:: The data ::
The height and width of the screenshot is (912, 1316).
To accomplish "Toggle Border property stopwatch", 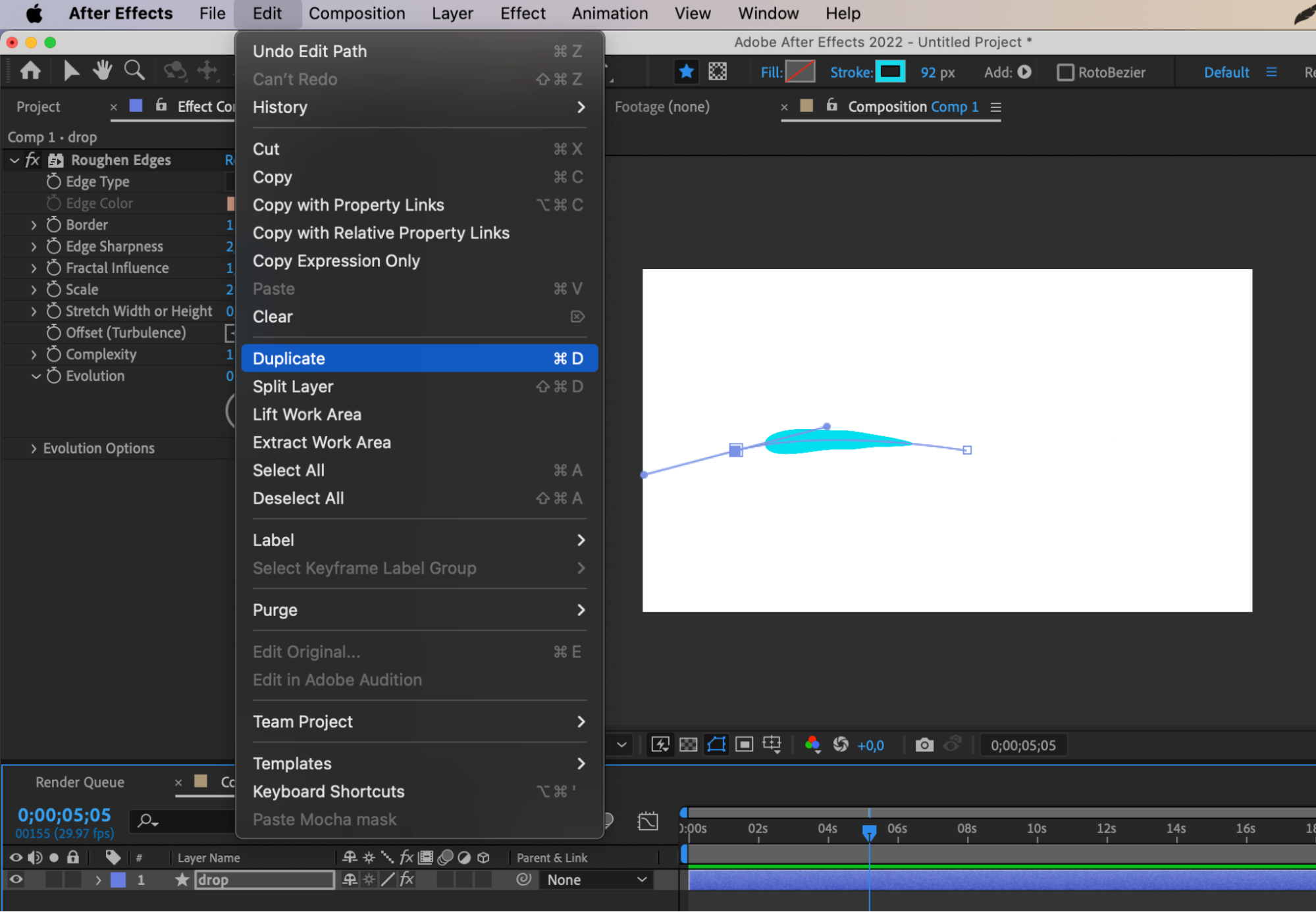I will pyautogui.click(x=54, y=225).
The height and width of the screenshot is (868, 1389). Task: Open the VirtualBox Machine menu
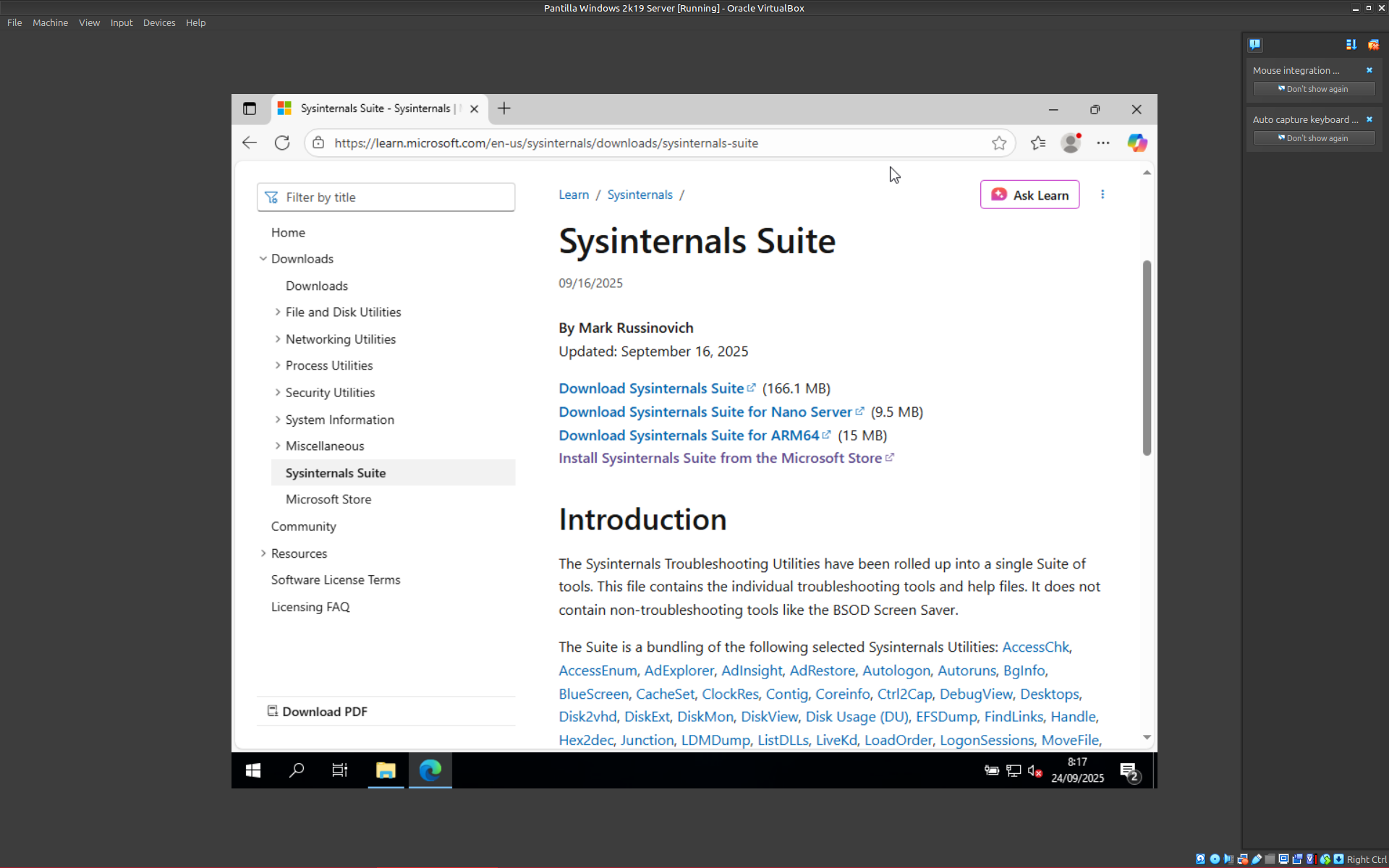tap(50, 22)
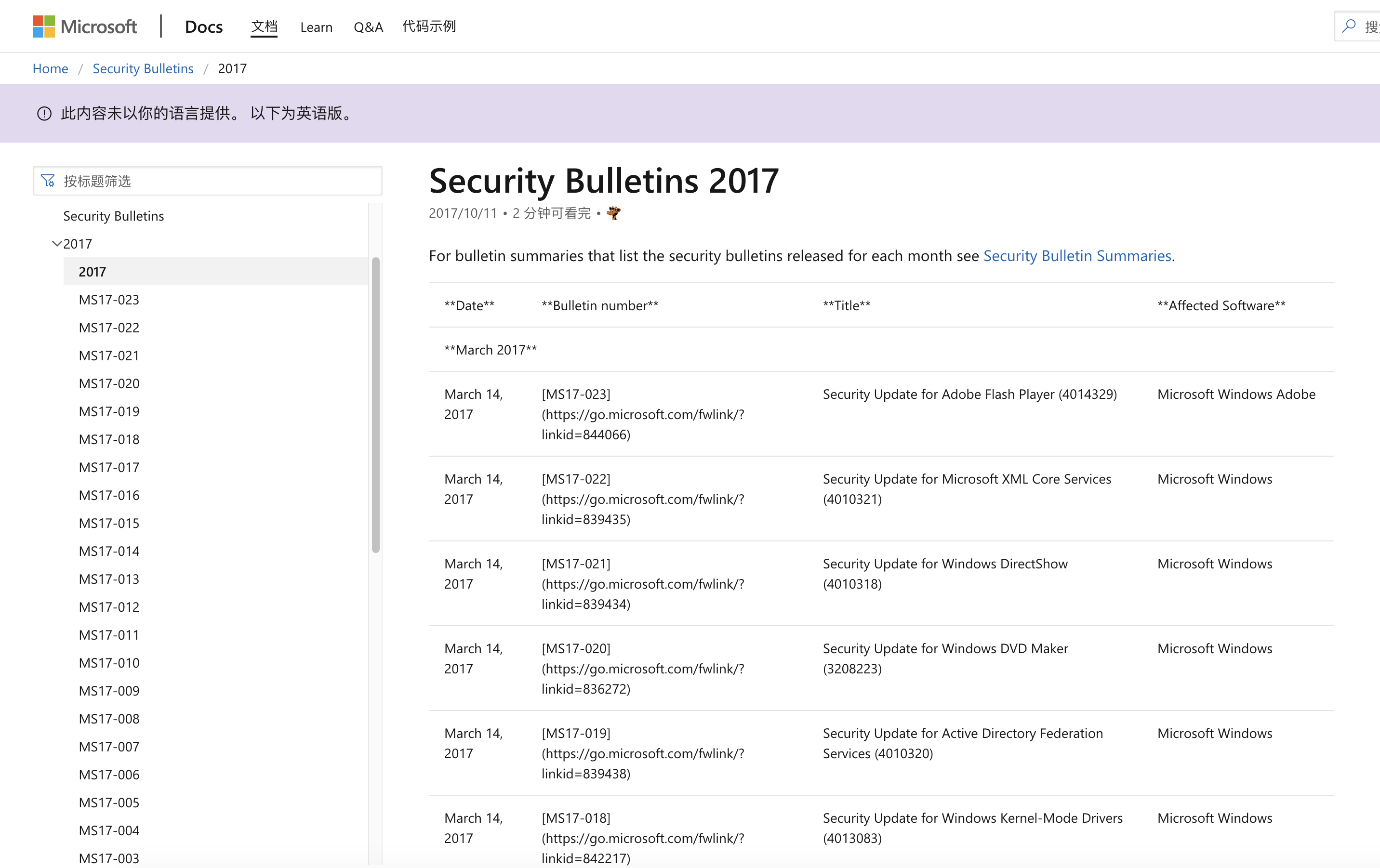Click the Microsoft logo
This screenshot has height=868, width=1380.
coord(85,26)
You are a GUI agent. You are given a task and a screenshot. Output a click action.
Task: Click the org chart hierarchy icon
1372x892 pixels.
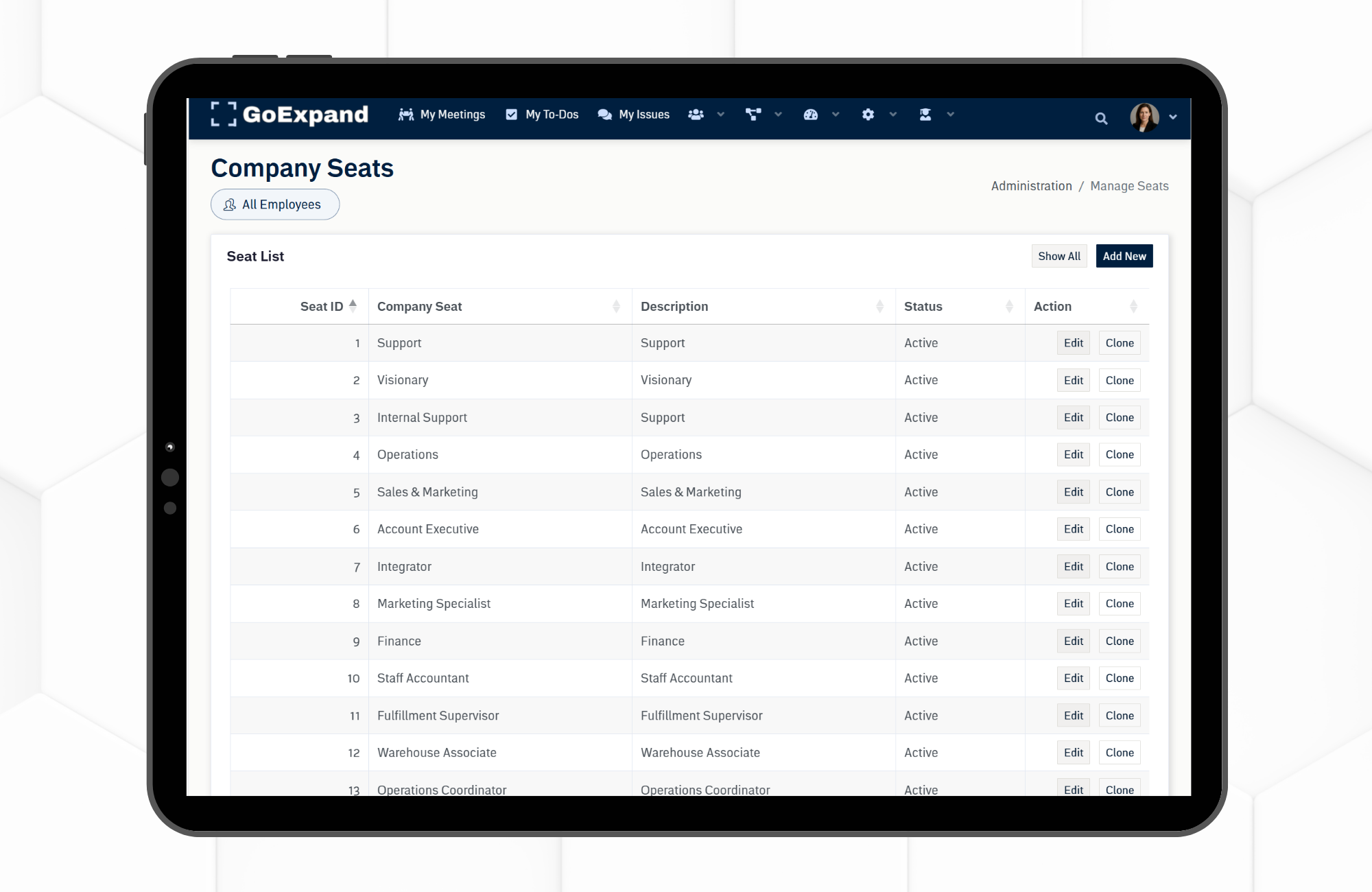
:::
▶ [What you are asked to do] Retype exactly the lines from the one containing "Task: Click the org chart hierarchy icon" through the last line of the records above, both included, and leave out any pictures.

▶ [Task answer]
Task: Click the org chart hierarchy icon
1372x892 pixels.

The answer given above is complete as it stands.